** Begin Exercise input **

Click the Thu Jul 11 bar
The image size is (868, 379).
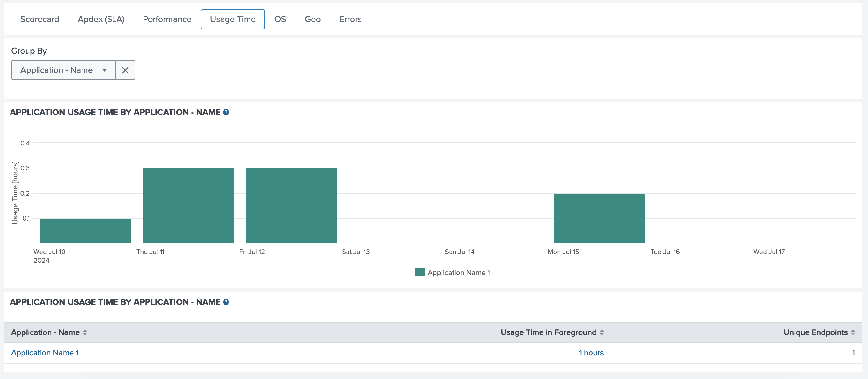pos(188,206)
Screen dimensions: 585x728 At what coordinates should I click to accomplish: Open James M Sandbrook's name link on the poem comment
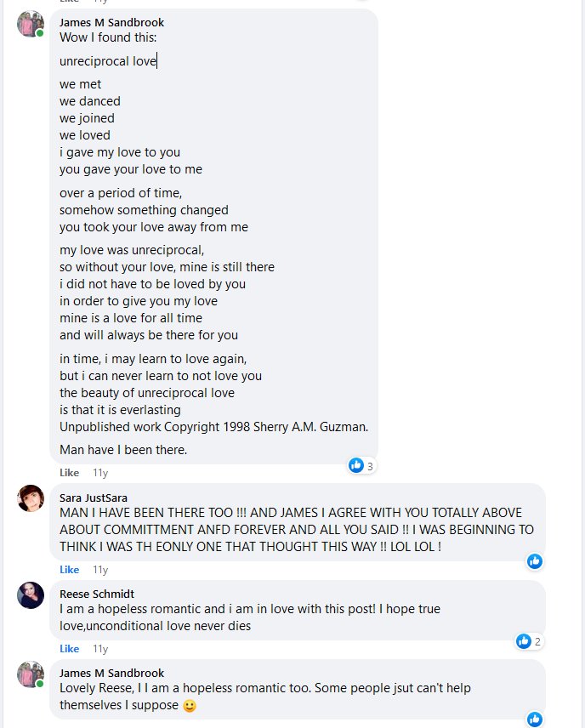pos(111,22)
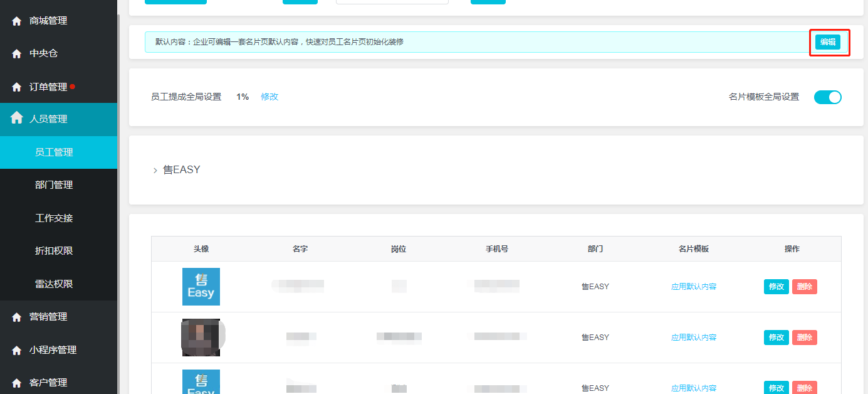Click the home icon beside 小程序管理

[x=17, y=350]
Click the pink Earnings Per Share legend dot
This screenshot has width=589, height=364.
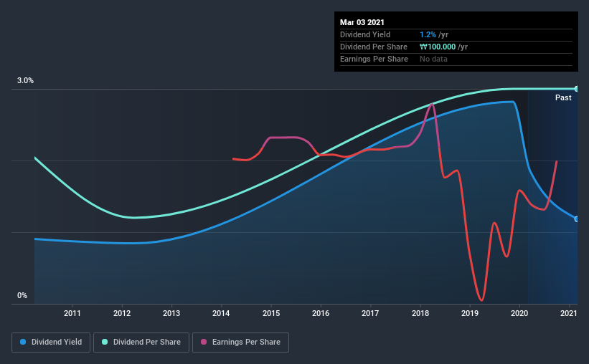[x=204, y=342]
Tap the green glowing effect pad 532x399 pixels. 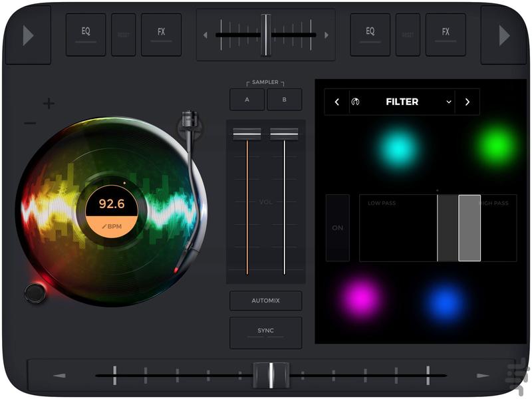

** End Exercise input **

Aim of the exercise:
Reproduce the listing above word for word, leaving out the pictures.

The solution:
Click the Thu Jul 11 bar
The image size is (868, 379).
pos(188,206)
Screen dimensions: 585x728 At what coordinates should I click to accomplish: Open James M Sandbrook's name link on the poem comment
pos(111,22)
Click the home icon beside 小程序管理

[x=17, y=350]
Click the pink Earnings Per Share legend dot
This screenshot has width=589, height=364.
[x=204, y=342]
Tap the green glowing effect pad 532x399 pixels. 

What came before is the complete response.